Universität Innsbruck feiert 350-Jahr-Jubiläum

Rektor Tilmann Märk stellte die Pläne der Uni im Jubiläumsjahr 2019 vor.

Die Universität Innsbruck wird im kommenden Jahr ihr 350-Jahr-Jubiläum begehen. Eingerahmt wird der Geburtstag, der am 15. Oktober 2019 gefeiert wird, mit Veranstaltungen, Projekten und Kooperationen, etwa einem „Fest der Wissenschaft“. Damit möchte man vor allem eine „Erhöhung der Sichtbarkeit der Universität“ erreichen, meinte Rektor Tilman Märk.

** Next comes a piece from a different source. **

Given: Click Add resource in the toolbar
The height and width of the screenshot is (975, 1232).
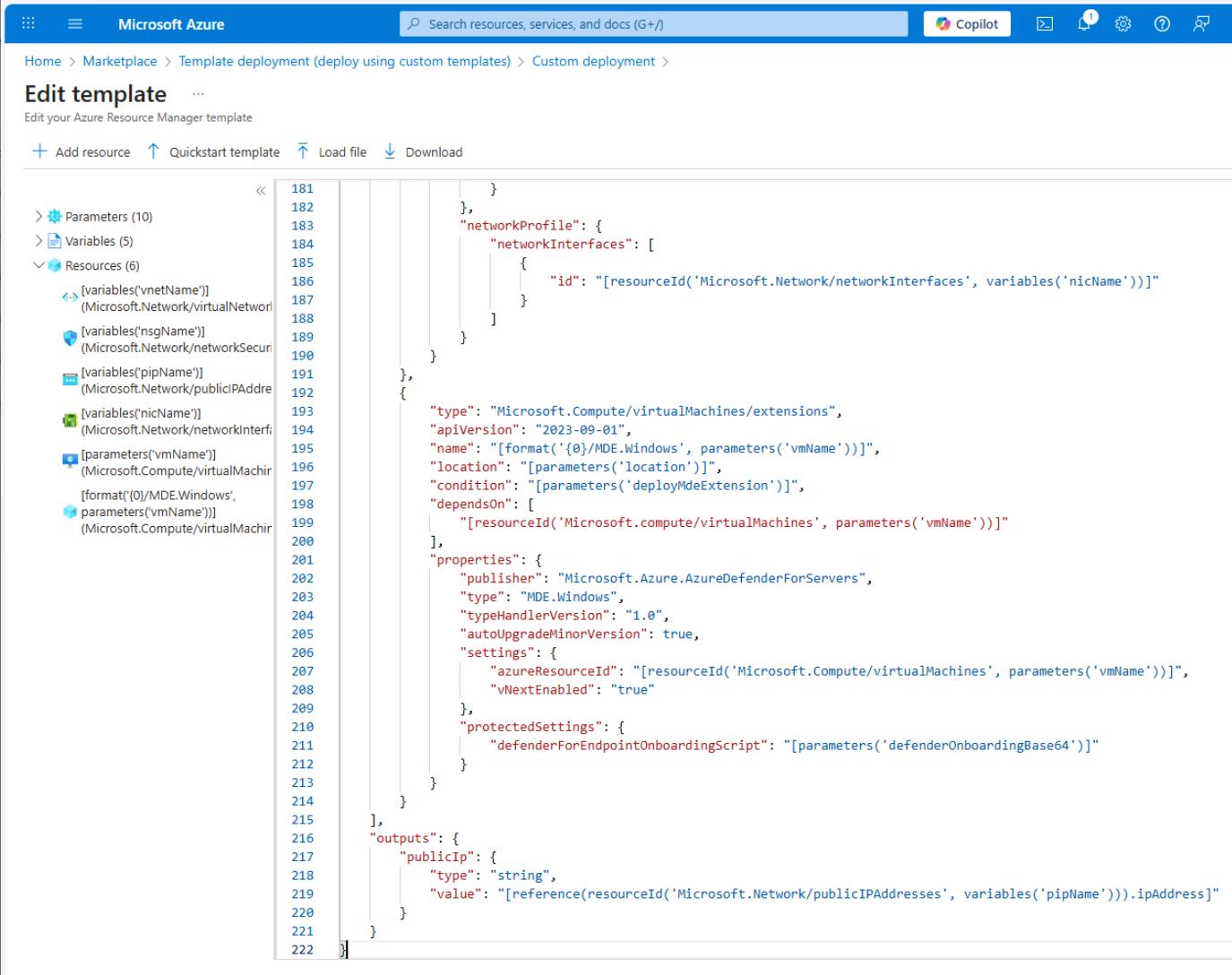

Bei einem Pressegespräch am Montag ließ sich der Physiker Märk bezüglich des Jubiläumsjahres zu Zahlenspielen hinreißen: „Anlässlich der 350 Jahre Universität Innsbruck wird es rund 350 Veranstaltungen geben.“ Dies sie aber nur eine grobe Schätzung, fügte er schmunzelnd hinzu. Als Faktum skizzierte er aber, dass die Universität seit der Gründung im Jahr 1669, ermöglicht durch die Einhebung des „Haller Salzaufschlags“ unter Kaiser Leopold I, enorm gewachsen sei. Aus den damaligen vier Fakultäten seien mittlerweile 16 geworden. „33.000 Personen gehen hier jeden Tag ein und aus“, betonte Märk.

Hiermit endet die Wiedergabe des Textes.